The first, Paulson Investment’s 29th Annual Westergaard SmallCap Conference at the Waldorf–Astoria Hotel in New York City, includes four presentations by Timmins between 9 a.m. and 2:05 p.m. EST. A 10–minute webcast of Timmins’ presentation will be available at 10:45 a.m. EST via the conference Web site at www.westergaardsmallcap.com.
Second, Timmins will present at the Rodman & Renshaw 8th Annual Global Healthcare Conference at 3:55 p.m. EST at the New York Palace Hotel.
“I’m looking forward to discussing AVI’s progress against our development and financial goals for 2006,” said Timmins. “This has been an important year for the company in terms of advancing clinical programs in infectious disease and cardiovascular therapeutics. We have also executed on our partnership strategy and have achieved significant milestones in preclinical programs.”
About AVI BioPharma
AVI BioPharma develops therapeutic products for the treatment of life–threatening diseases using third–generation NeuGene® antisense drugs. AVI’s lead NeuGene antisense compound is designed to target cell proliferation disorders, including cardiovascular restenosis, cancer and polycystic kidney disease. In addition to targeting specific genes in the body, AVI’s antiviral program uses NeuGene antisense compounds to combat disease by targeting single–stranded RNA viruses, including West Nile virus, hepatitis C virus, dengue virus, Ebola virus and influenza A virus. AVI has introduced a NeuGene–based exon–skipping technology called ESPRIT therapy. More information about AVI is available on the company’s Web site at www.avibio.com.

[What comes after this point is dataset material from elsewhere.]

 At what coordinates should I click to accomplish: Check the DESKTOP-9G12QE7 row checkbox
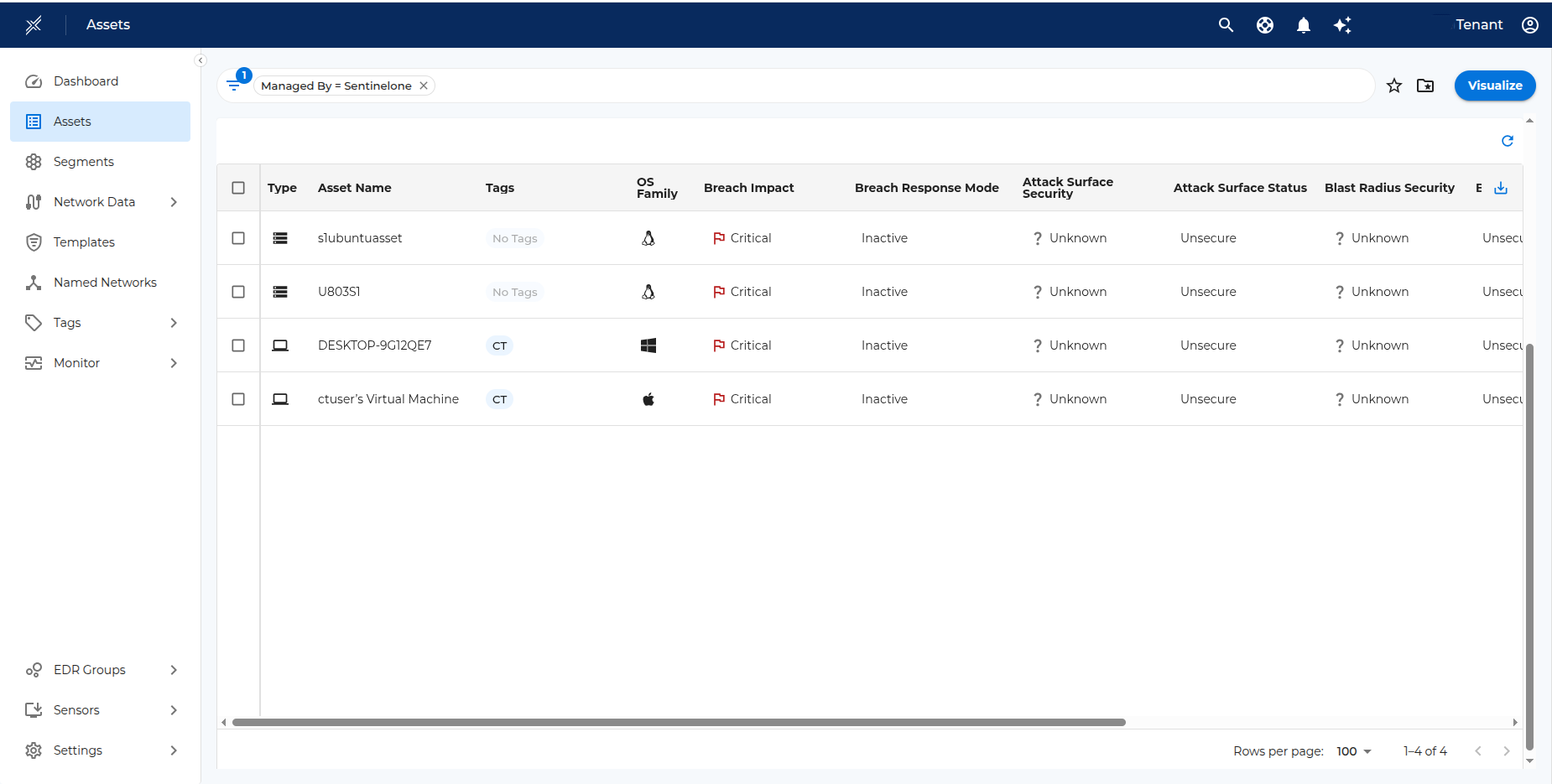238,345
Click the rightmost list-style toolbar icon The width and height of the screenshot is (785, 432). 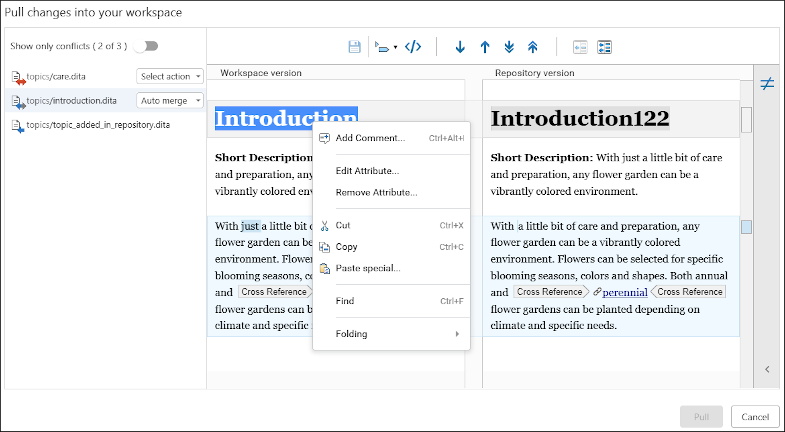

“Safe Harbor” Statement under the Private Securities Litigation Reform Act of 1995: The statements that are not historical facts contained in this release are forward–looking statements that involve risks and uncertainties, including, but not limited to, the results of research and development efforts, the results of preclinical and clinical testing, the effect of regulation by the FDA and other agencies, the impact of competitive products, product development, commercialization and technological difficulties, and other risks detailed in the company’s Securities and Exchange Commission filings.